# [TESTO DEL BRANO]
4 «Darò loro dei giovani come prìncipi
e dei capricciosi li domineranno».
5 Nel popolo l’uno opprimerà l’altro, ognuno il suo prossimo,
il giovane s’inorgoglirà contro l’anziano e l’abietto contro il nobile.
6 Uno afferrerà il fratello suo nella casa paterna:
«Tu hai un mantello, sii nostro capo e prendi in mano questa rovina».
4,1 Sette donne afferreranno in quel giorno un solo uomo dicendo:
«Mangeremo il nostro pane e ci vestiremo col nostro mantello,
solo che veniamo chiamate col tuo nome, togli la nostra vergogna».
La conversione
Ma la giustizia divina non opera una punizione fine a se stessa. Lo scopo è la conversione:
1,18 Orsù, venite e discutiamo, dice il Signore:
se i vostri peccati sono come scarlatto, diventeranno bianchi come neve;
se sono rossi come la porpora, diventeranno come lana.
19 Se sarete volonterosi ed obbedirete,
mangerete i beni del paese.

# [ESERCIZI PROPOSTI]
A. In base al brano sulla giustizia divina e la conversione, risponda alle domande.
(i) Quante donne afferreranno un solo uomo in quel giorno?
(ii) Qual è lo scopo della giustizia divina?
(iii) Come diventeranno i peccati rossi come la porpora?
B. Riprenda il brano sulla giustizia divina e la conversione dopo l'ultima riga riportata, proseguendone il testo.
I dati non hanno alcun ruolo in questo lavoro.

# [DATI]
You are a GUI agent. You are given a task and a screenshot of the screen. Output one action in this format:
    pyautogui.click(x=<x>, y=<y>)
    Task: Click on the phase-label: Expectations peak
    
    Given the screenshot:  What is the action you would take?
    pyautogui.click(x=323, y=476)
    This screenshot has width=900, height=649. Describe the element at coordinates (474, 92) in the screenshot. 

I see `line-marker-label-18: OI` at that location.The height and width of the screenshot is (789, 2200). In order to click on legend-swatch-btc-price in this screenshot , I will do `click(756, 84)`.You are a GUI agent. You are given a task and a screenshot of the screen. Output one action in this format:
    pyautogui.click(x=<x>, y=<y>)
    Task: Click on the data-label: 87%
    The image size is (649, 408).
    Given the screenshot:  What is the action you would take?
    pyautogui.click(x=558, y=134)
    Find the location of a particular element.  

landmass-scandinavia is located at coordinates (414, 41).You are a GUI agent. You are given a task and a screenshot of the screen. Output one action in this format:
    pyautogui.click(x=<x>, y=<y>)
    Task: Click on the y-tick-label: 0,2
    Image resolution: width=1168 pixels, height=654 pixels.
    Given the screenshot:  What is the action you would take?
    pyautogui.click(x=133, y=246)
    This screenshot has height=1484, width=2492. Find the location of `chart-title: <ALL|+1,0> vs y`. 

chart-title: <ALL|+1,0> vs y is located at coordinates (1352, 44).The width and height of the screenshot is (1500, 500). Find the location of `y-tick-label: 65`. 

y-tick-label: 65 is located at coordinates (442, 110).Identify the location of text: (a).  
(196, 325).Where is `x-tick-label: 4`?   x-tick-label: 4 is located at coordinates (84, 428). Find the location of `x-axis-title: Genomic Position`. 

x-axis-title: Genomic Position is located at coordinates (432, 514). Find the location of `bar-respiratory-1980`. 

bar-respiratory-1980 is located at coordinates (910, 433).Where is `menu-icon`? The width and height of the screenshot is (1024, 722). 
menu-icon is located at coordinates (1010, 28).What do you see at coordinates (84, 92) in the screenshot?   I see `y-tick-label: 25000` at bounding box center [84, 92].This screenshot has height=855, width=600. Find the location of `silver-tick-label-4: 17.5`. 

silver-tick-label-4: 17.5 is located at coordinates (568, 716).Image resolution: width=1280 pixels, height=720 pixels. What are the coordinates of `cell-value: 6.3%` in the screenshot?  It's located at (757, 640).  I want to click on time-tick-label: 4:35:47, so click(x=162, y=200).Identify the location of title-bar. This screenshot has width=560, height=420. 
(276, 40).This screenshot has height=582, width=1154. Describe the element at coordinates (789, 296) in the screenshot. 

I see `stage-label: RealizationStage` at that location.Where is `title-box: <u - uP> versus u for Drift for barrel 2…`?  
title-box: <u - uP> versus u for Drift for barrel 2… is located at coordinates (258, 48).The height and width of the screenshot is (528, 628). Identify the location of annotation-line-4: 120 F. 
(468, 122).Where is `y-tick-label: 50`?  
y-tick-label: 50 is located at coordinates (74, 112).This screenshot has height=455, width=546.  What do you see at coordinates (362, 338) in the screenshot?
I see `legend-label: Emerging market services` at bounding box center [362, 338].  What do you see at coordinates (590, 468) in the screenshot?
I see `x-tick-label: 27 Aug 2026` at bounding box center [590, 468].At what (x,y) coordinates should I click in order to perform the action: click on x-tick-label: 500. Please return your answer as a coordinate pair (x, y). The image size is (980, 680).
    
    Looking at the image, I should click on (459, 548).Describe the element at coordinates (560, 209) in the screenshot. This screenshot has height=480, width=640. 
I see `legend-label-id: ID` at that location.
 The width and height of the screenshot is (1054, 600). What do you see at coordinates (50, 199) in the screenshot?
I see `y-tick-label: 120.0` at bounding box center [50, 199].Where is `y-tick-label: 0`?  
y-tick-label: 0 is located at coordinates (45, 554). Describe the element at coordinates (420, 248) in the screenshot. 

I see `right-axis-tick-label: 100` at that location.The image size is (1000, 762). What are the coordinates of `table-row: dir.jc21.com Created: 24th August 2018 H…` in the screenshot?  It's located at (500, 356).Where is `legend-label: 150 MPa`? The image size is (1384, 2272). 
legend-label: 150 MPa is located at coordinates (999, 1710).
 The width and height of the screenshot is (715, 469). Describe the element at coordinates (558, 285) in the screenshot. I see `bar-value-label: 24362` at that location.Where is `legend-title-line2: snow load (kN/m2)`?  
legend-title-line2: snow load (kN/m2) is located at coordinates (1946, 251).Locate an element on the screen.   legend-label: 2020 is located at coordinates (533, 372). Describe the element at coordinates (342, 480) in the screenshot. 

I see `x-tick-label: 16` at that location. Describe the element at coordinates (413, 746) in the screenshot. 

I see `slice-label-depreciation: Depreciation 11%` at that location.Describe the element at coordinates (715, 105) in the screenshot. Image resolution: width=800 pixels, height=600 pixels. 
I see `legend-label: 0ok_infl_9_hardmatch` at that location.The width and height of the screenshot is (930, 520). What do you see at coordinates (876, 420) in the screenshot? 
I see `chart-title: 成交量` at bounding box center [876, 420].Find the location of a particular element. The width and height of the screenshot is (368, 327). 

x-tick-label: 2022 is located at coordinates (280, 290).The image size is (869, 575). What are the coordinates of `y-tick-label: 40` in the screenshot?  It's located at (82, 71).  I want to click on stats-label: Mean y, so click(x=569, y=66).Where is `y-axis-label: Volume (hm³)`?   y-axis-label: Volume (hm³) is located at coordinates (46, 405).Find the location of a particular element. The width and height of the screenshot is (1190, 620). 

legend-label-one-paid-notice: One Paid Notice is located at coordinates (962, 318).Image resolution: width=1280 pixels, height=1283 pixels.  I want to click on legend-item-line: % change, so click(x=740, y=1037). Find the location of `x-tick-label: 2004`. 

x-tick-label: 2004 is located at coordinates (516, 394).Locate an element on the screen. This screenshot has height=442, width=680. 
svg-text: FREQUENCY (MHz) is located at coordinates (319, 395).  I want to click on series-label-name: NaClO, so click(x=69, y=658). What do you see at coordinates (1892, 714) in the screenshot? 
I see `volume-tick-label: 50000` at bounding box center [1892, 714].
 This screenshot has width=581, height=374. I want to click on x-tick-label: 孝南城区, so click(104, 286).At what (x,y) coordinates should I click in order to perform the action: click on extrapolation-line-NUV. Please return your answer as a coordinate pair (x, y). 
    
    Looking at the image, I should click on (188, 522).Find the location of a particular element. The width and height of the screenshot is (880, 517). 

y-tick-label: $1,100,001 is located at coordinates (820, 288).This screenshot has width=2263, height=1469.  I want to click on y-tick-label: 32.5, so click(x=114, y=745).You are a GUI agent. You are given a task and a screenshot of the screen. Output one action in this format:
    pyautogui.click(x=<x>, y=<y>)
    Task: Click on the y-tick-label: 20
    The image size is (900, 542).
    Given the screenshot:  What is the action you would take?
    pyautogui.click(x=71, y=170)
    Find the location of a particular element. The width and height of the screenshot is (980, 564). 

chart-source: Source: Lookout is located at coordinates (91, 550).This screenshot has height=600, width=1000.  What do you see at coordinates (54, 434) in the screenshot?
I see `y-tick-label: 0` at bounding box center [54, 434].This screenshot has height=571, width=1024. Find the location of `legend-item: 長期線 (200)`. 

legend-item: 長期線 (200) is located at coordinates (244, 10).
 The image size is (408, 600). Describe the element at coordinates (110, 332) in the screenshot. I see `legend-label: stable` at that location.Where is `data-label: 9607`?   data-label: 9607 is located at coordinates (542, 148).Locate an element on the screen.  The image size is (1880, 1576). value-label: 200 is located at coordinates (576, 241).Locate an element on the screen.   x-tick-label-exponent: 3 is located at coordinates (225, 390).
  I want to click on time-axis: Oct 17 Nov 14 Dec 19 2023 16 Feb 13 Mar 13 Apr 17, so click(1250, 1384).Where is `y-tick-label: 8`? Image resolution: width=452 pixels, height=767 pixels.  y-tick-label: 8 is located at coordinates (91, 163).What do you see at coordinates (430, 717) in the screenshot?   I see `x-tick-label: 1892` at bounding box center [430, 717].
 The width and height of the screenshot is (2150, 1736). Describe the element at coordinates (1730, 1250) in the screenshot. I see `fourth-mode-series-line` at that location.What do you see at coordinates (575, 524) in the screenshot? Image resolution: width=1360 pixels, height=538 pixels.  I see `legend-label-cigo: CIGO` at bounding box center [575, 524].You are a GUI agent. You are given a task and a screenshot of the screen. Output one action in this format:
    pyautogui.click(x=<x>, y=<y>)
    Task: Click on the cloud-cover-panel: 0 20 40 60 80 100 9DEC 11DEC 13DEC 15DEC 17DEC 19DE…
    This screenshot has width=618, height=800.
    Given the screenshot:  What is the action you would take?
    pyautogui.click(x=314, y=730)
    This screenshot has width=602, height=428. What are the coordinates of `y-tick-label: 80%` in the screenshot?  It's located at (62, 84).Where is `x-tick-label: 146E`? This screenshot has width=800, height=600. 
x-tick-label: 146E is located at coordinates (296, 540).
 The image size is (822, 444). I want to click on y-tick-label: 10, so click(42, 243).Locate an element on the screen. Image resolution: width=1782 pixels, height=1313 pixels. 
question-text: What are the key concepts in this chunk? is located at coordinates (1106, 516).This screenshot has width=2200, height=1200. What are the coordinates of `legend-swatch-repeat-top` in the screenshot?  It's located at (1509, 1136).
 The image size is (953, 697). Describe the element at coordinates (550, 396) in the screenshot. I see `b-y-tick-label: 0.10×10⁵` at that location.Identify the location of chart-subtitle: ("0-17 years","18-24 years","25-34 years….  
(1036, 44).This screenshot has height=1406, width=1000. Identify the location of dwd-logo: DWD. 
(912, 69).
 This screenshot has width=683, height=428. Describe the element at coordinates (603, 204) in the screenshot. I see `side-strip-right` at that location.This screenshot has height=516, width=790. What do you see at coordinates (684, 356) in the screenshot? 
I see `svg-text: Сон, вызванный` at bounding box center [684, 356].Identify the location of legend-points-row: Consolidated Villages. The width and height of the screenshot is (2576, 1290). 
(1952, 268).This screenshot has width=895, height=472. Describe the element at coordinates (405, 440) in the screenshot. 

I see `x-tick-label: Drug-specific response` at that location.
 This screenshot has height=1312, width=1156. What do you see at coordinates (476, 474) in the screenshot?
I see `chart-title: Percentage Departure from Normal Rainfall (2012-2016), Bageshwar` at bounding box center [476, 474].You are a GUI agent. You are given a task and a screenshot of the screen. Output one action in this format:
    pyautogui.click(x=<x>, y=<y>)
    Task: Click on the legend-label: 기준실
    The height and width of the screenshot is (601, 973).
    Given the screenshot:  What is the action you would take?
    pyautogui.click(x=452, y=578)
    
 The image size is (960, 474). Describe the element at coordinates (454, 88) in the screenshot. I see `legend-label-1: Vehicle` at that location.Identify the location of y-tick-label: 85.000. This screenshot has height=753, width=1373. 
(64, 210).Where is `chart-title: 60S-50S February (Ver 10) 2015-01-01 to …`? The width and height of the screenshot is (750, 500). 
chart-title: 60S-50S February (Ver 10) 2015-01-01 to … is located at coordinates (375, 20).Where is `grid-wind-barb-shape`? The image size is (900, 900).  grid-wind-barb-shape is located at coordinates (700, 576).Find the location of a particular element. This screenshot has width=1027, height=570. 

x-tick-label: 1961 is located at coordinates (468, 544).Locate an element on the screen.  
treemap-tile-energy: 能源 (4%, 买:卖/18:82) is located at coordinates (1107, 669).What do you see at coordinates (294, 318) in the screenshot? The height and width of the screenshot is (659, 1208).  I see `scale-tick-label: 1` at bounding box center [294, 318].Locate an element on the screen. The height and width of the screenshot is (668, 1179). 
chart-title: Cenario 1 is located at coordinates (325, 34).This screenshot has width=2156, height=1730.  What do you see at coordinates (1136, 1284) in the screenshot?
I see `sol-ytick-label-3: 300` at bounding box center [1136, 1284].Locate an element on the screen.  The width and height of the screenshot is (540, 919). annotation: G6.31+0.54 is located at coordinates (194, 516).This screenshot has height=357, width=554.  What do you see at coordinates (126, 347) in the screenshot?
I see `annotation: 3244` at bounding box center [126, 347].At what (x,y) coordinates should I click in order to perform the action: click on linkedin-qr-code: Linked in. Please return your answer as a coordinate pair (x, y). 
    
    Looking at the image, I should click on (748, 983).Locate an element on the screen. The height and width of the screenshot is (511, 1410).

# [SOLUZIONI]
A.
(i) Sette.
(ii) La conversione.
(iii) Come lana.

B.
Alcune note su Is 1,2-3
La prima categoria adottata da Isaia per esprimere il rapporto di Dio con Israele è la paternità (cfr. Os. 11,1). Tale categoria è invocata in un solenne processo cui assistono il cielo e la terra, e Dio è accusatore, giudice e testimone contro Israele. Il profeta imputa a Gerusalemme un duplice peccato: l’idolatria e, sopratutto, l’oppressione dei poveri.
È inaudita la ribellione di Israele, messo a confronto – un confronto quanto mai efficace, e perdente per l’uomo – con il mondo animale:
Il bue conosce il proprietario
e l’asino la greppia del padrone,
ma Israele non conosce
e il mio popolo non comprende.
Il primo verbo, conoscere (jadha‛), attribuito agli animali, ha una forte connotazione affettiva. Il secondo verbo, comprendere (bîn), qui alla forma hitpael (riflessiva intensiva) = considerare, osservare attentamente, ha un valore più critico, e dovrebbe essere proprio della specie umana; ma gli umani, spesso, non rispondono a ciò che sono chiamati ad essere.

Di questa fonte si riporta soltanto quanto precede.